Re: Ordering behavior for aggregates - Mailing list pgsql-hackers

From Vik Fearing
Subject Re: Ordering behavior for aggregates
Date
Msg-id abb988eb-6a88-4b63-4703-36f9a7b97133@postgresfriends.org
Whole thread Raw
In response to Re: Ordering behavior for aggregates  (Magnus Hagander <magnus@hagander.net>)
Responses Re: Ordering behavior for aggregates  (Ronan Dunklau <ronan.dunklau@aiven.io>)
List pgsql-hackers
On 12/13/22 13:55, Magnus Hagander wrote:
> On Tue, Dec 13, 2022 at 1:51 PM Vik Fearing <vik@postgresfriends.org> wrote:
> 
>> The standard only defines an ORDER BY clause inside of an aggregate for
>> ARRAY_AGG().  As an extension to the standard, we allow it for all
>> aggregates, which is very convenient for non-standard things like
>> string_agg().
>>
>> However, it is completely useless for things like AVG() or SUM().  If
>> you include it, the aggregate will do the sort even though it is neither
>> required nor desired.
>>
>> I am proposing something like pg_aggregate.aggordering which would be an
>> enum of behaviors such as f=Forbidden, a=Allowed, r=Required.  Currently
>> all aggregates would have 'a' but I am thinking that a lot of them could
>> be switched to 'f'.  In that case, if a user supplies an ordering, an
>> error is raised.
>>
> 
> Should there perhaps also be an option for "ignored" where we'd allow the
> user to specify it, but not actually do the sort because we know it's
> pointless?
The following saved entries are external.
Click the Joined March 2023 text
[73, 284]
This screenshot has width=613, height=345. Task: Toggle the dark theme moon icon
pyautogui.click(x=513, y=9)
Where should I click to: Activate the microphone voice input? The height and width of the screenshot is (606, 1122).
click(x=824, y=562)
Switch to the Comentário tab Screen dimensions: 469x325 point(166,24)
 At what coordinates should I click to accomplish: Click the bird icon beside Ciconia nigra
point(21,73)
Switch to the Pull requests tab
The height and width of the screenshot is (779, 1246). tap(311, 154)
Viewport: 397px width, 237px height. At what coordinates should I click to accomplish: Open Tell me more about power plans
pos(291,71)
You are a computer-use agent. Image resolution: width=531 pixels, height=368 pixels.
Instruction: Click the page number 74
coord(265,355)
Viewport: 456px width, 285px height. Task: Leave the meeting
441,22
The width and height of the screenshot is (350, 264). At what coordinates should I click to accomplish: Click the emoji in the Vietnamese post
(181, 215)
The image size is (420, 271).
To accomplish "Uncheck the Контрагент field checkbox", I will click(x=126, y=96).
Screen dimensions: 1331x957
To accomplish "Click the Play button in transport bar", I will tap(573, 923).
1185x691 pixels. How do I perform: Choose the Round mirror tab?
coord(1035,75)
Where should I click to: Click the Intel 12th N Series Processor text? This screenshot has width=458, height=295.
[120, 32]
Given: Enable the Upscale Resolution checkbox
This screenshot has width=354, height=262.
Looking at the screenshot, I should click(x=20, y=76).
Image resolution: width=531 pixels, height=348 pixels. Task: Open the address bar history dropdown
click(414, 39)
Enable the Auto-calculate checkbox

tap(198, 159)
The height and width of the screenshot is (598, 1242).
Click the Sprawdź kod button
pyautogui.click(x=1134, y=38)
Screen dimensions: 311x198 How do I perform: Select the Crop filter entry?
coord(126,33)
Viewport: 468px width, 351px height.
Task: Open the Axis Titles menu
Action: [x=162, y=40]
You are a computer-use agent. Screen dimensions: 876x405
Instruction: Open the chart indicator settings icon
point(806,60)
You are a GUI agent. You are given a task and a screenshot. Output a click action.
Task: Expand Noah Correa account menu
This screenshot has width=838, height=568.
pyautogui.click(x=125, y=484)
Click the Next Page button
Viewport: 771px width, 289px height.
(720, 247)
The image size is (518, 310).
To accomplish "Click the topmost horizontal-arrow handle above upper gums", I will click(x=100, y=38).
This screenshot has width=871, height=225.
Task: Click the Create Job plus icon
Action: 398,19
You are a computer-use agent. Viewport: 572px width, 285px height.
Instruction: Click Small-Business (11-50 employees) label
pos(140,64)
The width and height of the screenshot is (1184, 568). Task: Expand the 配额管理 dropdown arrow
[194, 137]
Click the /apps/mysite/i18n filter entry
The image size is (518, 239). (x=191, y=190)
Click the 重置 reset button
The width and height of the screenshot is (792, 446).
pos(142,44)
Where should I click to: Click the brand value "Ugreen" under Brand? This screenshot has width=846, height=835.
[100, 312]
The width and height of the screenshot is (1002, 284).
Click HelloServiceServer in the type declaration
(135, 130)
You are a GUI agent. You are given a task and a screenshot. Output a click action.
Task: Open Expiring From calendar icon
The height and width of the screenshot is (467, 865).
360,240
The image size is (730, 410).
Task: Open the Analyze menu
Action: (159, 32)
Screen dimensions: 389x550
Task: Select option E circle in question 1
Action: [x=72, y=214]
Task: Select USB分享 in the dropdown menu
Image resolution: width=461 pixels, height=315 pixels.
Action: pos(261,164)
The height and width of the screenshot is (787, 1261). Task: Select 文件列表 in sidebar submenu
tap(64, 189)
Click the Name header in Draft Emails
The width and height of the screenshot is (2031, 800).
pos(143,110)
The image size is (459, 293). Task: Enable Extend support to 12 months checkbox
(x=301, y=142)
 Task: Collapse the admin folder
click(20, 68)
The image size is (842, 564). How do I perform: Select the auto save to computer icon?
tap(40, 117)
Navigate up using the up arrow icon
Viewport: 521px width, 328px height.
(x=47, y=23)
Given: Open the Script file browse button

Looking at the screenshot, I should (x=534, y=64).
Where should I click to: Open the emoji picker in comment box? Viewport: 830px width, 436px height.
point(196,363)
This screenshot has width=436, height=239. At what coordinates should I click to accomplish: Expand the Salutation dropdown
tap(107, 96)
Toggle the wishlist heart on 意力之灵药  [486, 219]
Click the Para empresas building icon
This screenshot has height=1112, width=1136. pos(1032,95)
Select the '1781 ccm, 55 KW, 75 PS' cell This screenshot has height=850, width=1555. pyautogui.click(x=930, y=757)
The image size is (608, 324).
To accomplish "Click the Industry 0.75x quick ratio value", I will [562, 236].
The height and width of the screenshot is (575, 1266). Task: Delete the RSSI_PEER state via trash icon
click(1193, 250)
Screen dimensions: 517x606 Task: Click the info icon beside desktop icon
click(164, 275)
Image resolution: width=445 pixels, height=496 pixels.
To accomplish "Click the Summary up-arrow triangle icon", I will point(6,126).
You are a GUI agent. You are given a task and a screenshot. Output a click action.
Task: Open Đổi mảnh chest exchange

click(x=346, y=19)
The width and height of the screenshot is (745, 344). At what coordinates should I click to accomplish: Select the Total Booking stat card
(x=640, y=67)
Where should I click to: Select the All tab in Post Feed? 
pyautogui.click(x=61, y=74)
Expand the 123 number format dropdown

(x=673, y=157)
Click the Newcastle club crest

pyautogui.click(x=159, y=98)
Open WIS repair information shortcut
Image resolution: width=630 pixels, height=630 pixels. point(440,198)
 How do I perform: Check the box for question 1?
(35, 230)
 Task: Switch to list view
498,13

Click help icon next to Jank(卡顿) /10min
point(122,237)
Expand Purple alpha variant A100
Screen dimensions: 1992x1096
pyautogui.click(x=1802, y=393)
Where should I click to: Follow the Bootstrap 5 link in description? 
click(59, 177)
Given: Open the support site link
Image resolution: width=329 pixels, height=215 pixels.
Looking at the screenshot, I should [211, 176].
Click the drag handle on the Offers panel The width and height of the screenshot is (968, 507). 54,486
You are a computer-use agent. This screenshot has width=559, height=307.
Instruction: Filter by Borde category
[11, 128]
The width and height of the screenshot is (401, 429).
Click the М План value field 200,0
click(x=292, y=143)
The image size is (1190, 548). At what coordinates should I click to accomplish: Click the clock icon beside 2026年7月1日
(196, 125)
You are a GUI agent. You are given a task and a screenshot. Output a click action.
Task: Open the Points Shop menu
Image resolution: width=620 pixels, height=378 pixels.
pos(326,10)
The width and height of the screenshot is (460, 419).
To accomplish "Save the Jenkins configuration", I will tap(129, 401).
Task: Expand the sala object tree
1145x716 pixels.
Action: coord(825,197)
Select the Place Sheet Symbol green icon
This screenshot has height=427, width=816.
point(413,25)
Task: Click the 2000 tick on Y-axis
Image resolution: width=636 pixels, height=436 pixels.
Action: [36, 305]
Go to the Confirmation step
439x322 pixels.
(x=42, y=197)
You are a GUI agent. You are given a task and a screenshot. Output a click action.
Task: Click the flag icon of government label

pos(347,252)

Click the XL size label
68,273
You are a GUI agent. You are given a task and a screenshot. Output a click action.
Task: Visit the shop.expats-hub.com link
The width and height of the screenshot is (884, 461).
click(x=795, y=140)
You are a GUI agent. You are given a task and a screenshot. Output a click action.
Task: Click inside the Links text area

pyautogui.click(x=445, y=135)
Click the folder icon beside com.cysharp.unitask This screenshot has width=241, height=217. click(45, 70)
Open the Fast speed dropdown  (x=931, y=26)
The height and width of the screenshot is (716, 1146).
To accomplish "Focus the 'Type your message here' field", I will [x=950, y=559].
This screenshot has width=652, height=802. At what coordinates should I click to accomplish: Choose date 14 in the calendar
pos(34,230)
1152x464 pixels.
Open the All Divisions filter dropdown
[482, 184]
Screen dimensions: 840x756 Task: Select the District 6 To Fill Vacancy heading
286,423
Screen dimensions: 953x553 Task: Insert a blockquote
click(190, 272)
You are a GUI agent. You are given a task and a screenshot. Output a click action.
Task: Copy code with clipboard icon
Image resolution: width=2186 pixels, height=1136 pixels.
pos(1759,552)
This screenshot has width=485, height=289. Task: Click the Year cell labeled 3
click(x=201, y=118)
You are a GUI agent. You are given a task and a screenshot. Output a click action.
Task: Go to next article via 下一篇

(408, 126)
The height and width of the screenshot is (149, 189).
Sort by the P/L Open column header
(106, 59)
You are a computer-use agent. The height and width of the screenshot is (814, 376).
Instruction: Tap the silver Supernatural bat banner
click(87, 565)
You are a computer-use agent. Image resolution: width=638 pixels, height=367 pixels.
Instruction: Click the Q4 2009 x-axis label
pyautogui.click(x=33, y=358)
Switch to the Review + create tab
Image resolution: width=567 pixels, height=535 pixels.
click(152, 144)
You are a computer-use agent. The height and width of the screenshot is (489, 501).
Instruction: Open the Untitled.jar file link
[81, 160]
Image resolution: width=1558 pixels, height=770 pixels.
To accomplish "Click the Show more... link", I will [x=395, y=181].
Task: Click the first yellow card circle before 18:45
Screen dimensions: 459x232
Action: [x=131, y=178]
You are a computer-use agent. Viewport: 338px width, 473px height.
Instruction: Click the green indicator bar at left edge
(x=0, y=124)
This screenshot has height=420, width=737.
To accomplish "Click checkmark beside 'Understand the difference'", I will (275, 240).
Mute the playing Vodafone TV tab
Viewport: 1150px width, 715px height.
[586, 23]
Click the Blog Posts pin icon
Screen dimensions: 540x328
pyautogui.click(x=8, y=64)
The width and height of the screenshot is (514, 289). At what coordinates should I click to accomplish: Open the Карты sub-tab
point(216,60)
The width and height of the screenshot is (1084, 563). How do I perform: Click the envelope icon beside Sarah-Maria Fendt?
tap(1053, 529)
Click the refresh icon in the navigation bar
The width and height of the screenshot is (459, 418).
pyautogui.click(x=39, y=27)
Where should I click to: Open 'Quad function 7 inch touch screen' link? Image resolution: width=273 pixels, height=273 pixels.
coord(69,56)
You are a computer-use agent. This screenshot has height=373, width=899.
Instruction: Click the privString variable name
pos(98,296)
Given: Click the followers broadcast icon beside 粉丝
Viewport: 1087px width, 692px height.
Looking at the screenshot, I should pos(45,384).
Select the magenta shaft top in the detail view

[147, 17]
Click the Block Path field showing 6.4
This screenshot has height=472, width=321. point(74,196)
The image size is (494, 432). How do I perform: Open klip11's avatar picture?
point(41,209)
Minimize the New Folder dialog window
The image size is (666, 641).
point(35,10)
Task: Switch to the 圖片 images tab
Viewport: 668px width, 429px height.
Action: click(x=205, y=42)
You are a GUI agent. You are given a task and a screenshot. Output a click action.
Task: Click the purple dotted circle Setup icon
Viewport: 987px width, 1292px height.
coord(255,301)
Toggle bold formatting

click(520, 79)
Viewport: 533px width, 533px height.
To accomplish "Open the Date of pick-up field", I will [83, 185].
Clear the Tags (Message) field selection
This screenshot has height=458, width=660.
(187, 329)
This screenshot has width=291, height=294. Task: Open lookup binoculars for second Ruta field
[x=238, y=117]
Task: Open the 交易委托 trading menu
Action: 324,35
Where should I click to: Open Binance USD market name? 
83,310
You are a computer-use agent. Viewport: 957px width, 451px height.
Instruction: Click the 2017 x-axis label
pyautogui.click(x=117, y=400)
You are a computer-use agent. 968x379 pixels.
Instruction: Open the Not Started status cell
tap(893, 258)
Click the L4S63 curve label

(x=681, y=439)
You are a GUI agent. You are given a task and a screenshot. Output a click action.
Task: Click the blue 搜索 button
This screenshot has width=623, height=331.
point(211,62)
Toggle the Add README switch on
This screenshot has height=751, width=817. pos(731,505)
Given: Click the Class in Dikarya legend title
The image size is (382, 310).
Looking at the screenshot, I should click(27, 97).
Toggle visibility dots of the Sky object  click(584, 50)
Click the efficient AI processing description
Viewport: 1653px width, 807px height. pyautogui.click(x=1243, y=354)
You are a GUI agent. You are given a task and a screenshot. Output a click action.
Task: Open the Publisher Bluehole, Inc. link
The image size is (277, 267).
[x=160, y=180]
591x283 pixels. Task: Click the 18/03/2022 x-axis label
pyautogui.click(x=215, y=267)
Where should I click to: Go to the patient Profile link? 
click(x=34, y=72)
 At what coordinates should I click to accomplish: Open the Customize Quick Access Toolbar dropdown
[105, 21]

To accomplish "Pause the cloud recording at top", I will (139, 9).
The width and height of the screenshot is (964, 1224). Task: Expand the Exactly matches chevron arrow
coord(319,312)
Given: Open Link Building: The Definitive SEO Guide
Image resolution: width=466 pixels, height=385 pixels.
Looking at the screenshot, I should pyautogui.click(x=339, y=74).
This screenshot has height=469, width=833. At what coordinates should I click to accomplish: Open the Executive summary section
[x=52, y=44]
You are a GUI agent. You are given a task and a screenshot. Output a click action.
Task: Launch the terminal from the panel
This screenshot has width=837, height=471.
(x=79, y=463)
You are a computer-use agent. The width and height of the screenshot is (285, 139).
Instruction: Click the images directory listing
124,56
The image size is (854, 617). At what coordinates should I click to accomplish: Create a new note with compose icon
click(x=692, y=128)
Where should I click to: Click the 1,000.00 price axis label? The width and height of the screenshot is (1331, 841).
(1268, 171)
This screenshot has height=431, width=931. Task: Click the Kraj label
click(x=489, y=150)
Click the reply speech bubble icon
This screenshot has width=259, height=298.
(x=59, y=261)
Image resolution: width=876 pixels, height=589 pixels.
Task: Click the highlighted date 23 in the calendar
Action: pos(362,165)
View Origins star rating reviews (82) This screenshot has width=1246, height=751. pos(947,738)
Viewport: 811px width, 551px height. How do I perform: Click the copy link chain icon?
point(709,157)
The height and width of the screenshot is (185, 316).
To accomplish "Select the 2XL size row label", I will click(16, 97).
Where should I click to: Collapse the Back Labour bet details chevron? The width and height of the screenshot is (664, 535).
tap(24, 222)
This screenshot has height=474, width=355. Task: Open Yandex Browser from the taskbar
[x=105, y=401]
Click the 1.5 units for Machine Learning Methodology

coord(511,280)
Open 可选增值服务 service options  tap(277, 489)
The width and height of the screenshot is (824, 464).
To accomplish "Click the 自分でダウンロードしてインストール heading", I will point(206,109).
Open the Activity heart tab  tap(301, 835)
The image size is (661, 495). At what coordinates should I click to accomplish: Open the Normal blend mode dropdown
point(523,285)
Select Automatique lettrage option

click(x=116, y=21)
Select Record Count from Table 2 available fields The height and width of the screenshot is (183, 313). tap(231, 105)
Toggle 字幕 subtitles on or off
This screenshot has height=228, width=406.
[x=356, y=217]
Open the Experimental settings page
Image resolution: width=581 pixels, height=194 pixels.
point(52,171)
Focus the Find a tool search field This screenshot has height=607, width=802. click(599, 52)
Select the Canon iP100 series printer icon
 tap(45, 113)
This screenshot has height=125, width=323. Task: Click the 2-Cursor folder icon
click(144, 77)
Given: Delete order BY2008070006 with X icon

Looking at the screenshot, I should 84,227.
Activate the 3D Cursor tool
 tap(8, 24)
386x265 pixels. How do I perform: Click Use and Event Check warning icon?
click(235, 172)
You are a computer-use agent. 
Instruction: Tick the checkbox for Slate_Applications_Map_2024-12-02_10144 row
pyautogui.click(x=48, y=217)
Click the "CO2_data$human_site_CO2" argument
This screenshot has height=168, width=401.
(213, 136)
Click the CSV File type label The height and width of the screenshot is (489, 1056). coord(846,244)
Or maybe that should be the behaviour of "forbidden", which
> should then perhaps have a different name?


I did think about that but I can't think of any reason we would want to 
silently ignore something the user has written.  If the ordering doesn't 
make sense, we should forbid it.


> My main motivation behind this is to be able to optimize aggregates that
>> could stop early such as ANY_VALUE(), but also to self-optimize queries
>> written in error (or ignorance).
>>
>> There is recurring demand for a first_agg() of some sort, and that one
>> (whether implemented in core or left to extensions) would use 'r' so
>> that an error is raised if the user does not supply an ordering.
>>
>> I have not started working on this because I envision quite a lot of
>> bikeshedding, but this is the approach I am aiming for.
>>
>> Thoughts?
>>
> 
>   For consistency, should we have a similar flag for DISITNCT? That could be
> interesting to forbid for something like first_agg() wouldn't it? I'm not
> sure what the usecase would be to require it, but maybe there is one?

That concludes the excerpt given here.